» ЗАДАНИЯ:
1. Ответьте на вопросы по тексту о поездке по Средней Азии:
(a) Где путешественники ночевали в районе Навои?
(b) Какой город назван самым архитектурно интересным?
(c) Кому поставлен памятник в Бухаре?
2. Определите, соответствуют ли утверждения тексту о поездке по Средней Азии:
(a) В Коканде путешественникам понравилось больше, чем в других местах.
(b) В середине дня дороги в пустыне пустеют.
(c) Квартира, в которую путешественников позвали ночевать в Хиве, была удобна для жизни.
3. Подхватите текст о поездке по Средней Азии и продолжите повествование после его последнего предложения.

» ИСХОДНЫЙ ТЕКСТ:
- - - - -

Еще одно природное впечатление, кроме гор,- это пустыня. Собственно впечатления никакого - шоссе, а по обе стороны его действительно пустыня - ничего нет. На разогретом асфальте остется колея от колеса велосипеда, и в середине дня все дороги вымирают. В районе Навои мы сорок километров ехали в такой ситуации, вдобавок не запаслись как следует водой - и когда потом нам попался колодец - я пила из него, даже не дождавшись, пока Виташа зачерпнет воды из самой глубины. Мы ночевали там в совершенно пустом маленьком аэропорте. Потом у меня поднялась-таки температура - может, потому, что там ночью был сквозняк, или потому, постоянно обливалась водой из-под колонок - все же в пустынной местности очень жарко. Второе такое душное место было под Кокандом - и когда Веташ решил спросить какую-то машину, правильно ли мы едем на Коканд, он выговорил это слово с совершенно правильным местным произношением: КХКАНД, с гортанным звуком и глубоким "А"- так у него пересохло в горле.
В Коканде есть, что посмотреть - обширный дворец хана, там было и действующее медресе, в советское время: нас туда пустили: гостям можно. Коканд - город на пересечении путей и предпринимательский дух там сильнее, отчего в целом нам там не так понравились, как в других местах. Это край Ферганской долины (где неслучайно произошел первый среднеазиатский конфликт, вызванный перестройкой).
Самый архитектурно интересный город - это Хива: с узкими проходами между наглухо закрытыми глиняными стенами домов, которые выводят к распахнутым площадям мечетей. Хива - это сказка: если бы не мощь и толстые стены ее строений, она была бы похожа на макет, построенный для того, чтобы снимать в нем легенду об Алладине.
Но самое яркое среднеазиатское впечатление - это, конечно, Бухара: с памятником Ходже Насреддину, и национальными кварталами, в которых люди живут, не смешиваясь: не теряя национальных отличий, даже во внешности, уже пару тысяч лет. Мы останавливались там в центре города в медресе, превращенном в гостинницу. Среди его толстых стен, с узкими окнами без стекол, всегда было прохладно, в отличие от современных квартир, куда нас позвали ночевать в Хиве: она была для жизни совсем не приспособлена. В Бухаре мы видели цирк прямо на улице: мальчик ходил по высоко натянутому канату, а мужчину-силача переезжала машина; помощники собирали деньги в толпе (как в индийском фильме "Гита и Зита).

- - - - -

Записи о расположении объектов:
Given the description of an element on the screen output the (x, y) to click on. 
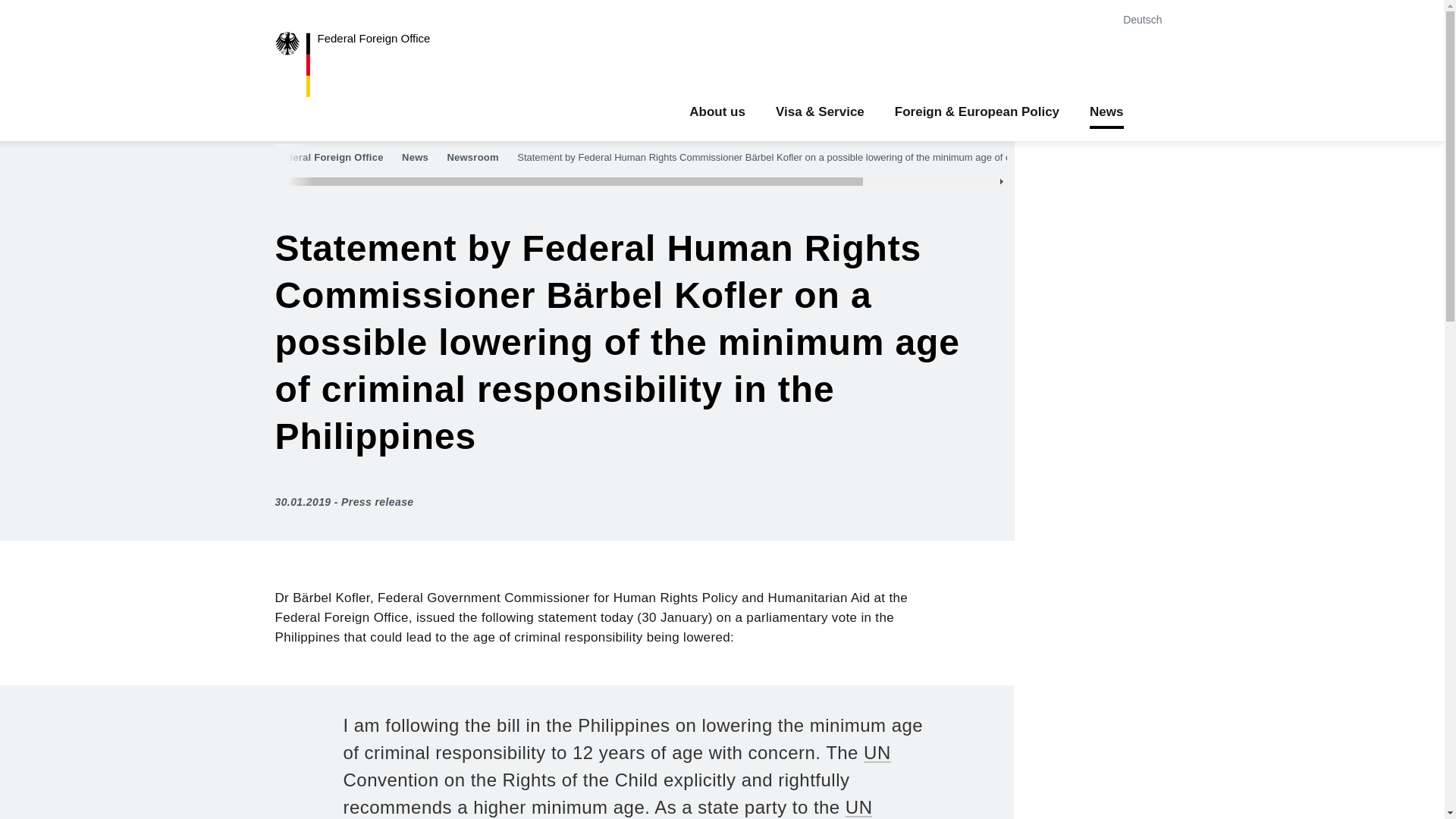
Federal Foreign Office (363, 64)
Deutsch (1145, 19)
About us (716, 111)
United Nations (877, 752)
Newsroom (479, 157)
Federal Foreign Office (336, 157)
Deutsch (1145, 19)
Federal Foreign Office (363, 64)
United Nations (858, 806)
News (422, 157)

- - - - -

» ОТВЕТЫ К УПРАЖНЕНИЮ:
1.
(a) В совершенно пустом маленьком аэропорте.
(b) Хива.
(c) Ходже Насреддину.

2.
(a) Нет: «отчего в целом нам там не так понравились, как в других местах».
(b) Да: «в середине дня все дороги вымирают».
(c) Нет: «она была для жизни совсем не приспособлена».

3.
Бухара проникнута местным колоритом, Самарканд нам понравился меньше. Там уже произошло смешение русской и среднеазиатской культуры, а в смешении выигрывает всегда худшее - русская грубость и местное торгашество. Русские не уважают таджиков с узбеками, они называют их чурками и считают людьми второго сорта (за то, например, что любая узбечка может сесть прямо на асфальт или расположиться отдохнуть на траве, если нужно). Русские женщины носят шляпы, сохраняя поразительно белые лица, чтобы отличаться от местных. При этом, как это ни странно, таджики намного культурнее местных русских. Они хранят в душе тысячелетние традиции, а у русских там нет корней, и единственная их опора - ни на чем не основанное великодержавное чувство. Поэтому мы больше общались с местным населением. Что еще нас поражало - практически в любом крупном центре мы встречали улицу Богдана Хмельницкого и никак не могли понять, что же он делал во вссех городах Средней Азии? Правда, местные жители называли свои улицы старыми именами, и вообще адрес им обычно не требовался: если надо было кого-то куда-то отвести, они просто посылали мальчика-провожатого.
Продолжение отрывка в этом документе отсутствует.